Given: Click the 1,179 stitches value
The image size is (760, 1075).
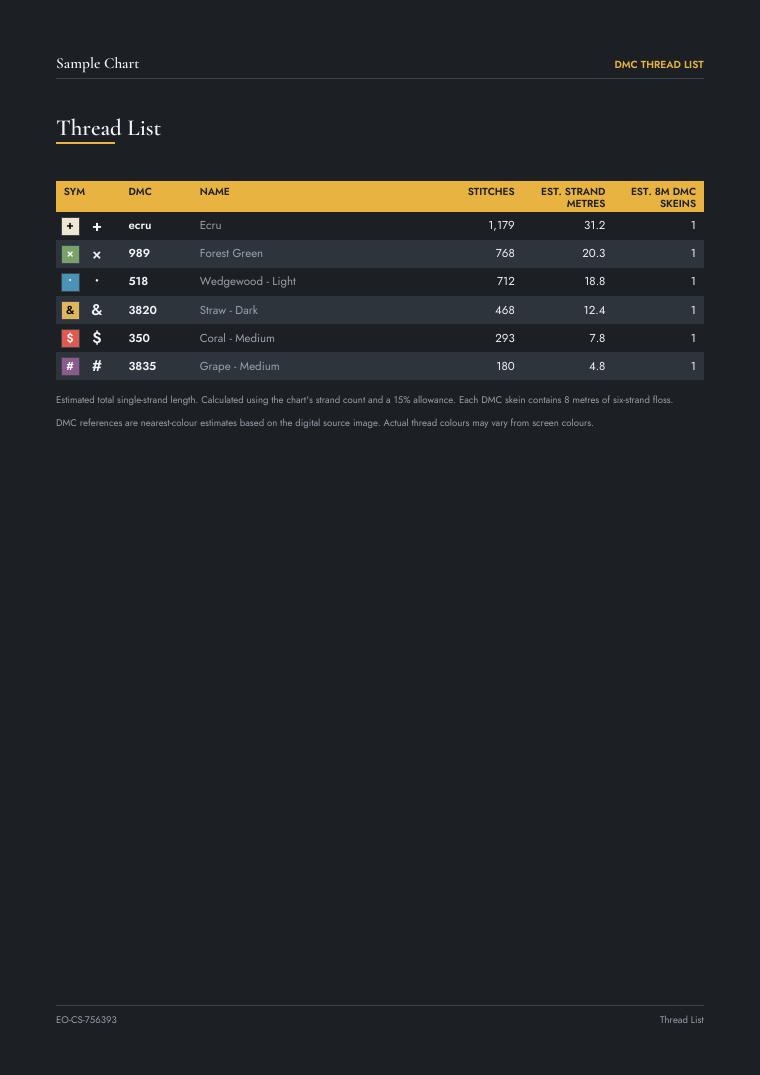Looking at the screenshot, I should click(501, 225).
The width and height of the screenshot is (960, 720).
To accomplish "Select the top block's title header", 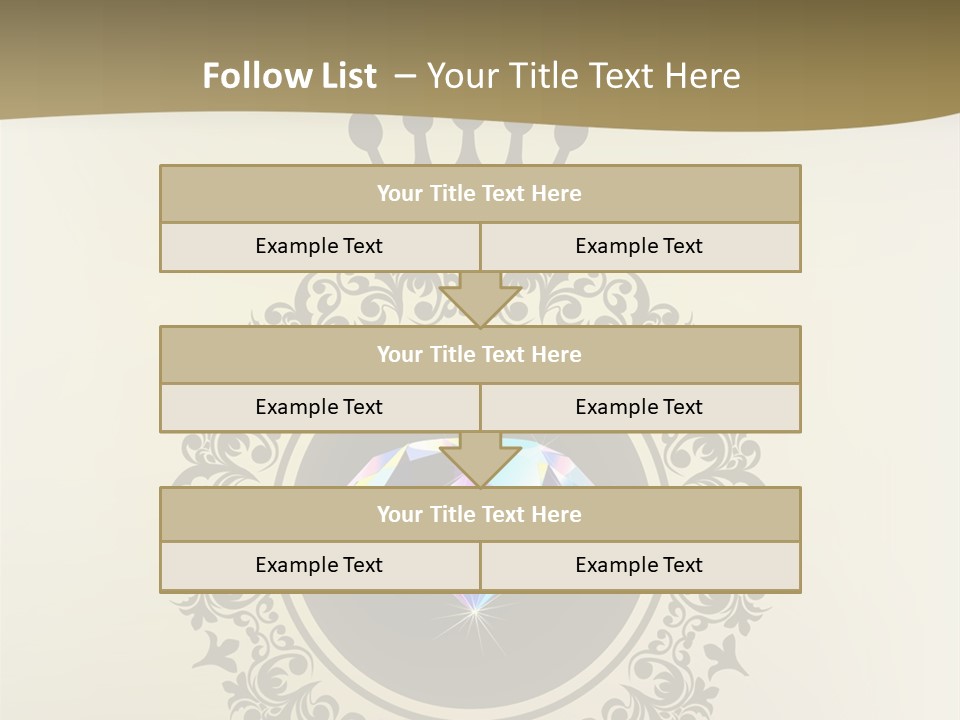I will (480, 194).
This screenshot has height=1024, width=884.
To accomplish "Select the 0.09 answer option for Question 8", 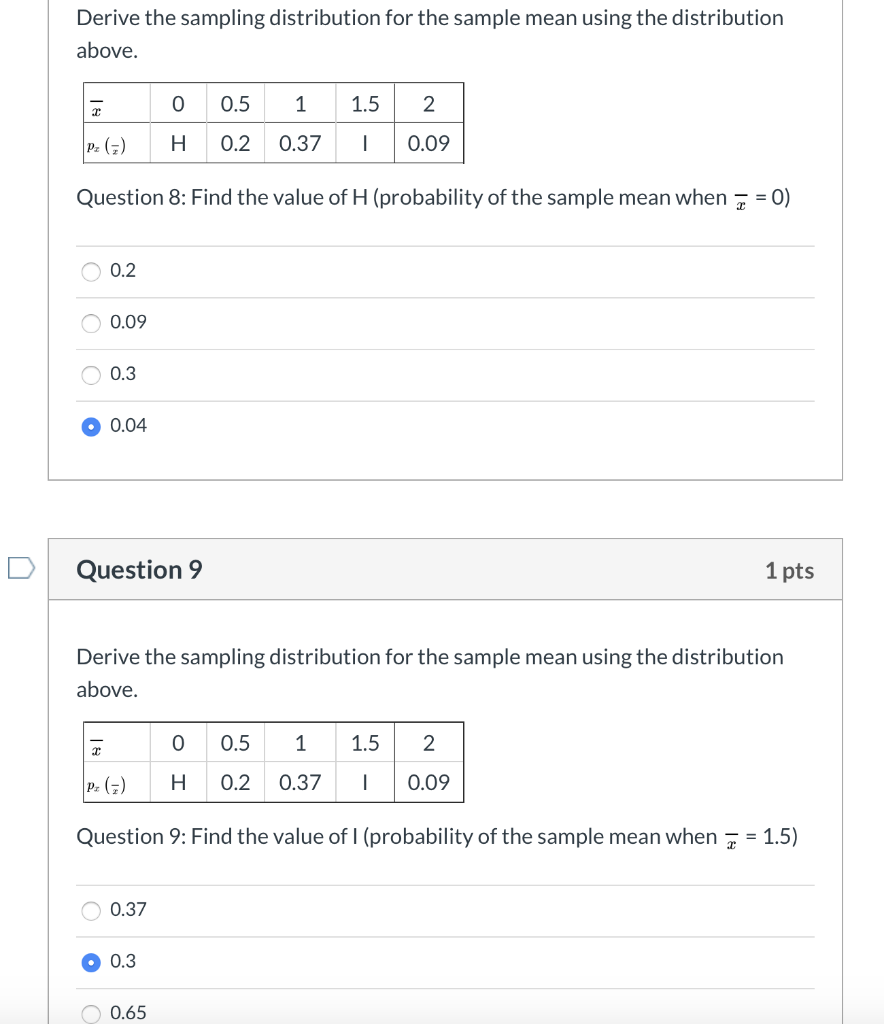I will (91, 322).
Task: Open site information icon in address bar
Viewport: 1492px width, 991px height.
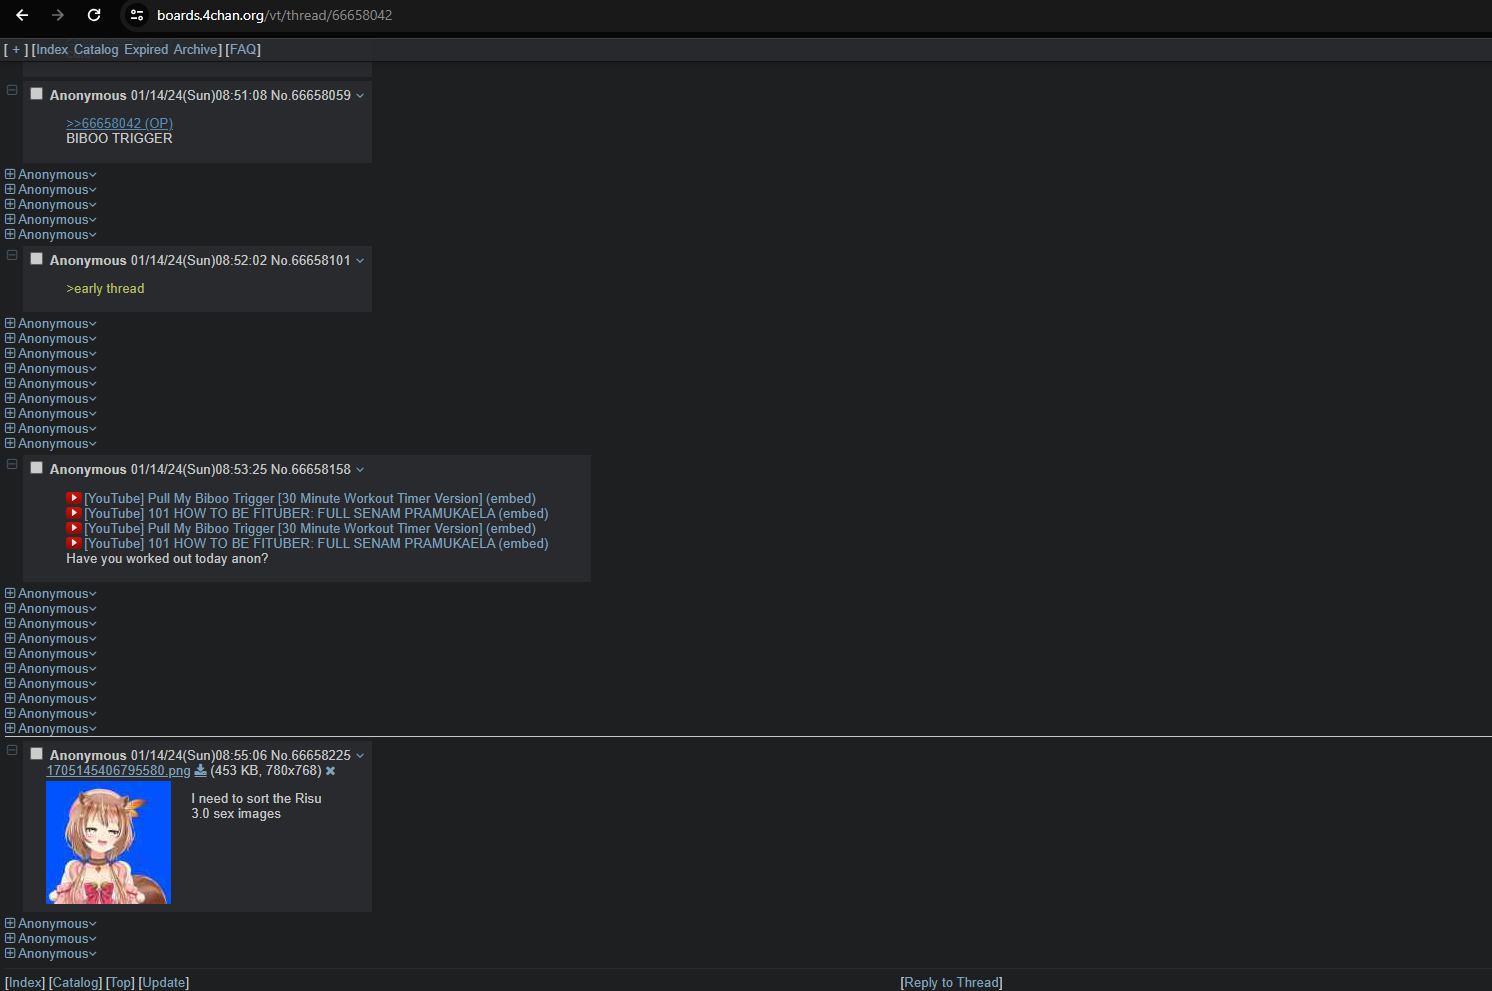Action: click(x=137, y=15)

::::::::::

#### Aufgabenstellung:
Gib alle Zeilen aus den Einträgen oben zurück, in denen das Wort „width“ vorkommt.

#### Richtige Antwort:
The width and height of the screenshot is (960, 720).
This screenshot has height=1024, width=884.
Viewport: 1492px width, 991px height.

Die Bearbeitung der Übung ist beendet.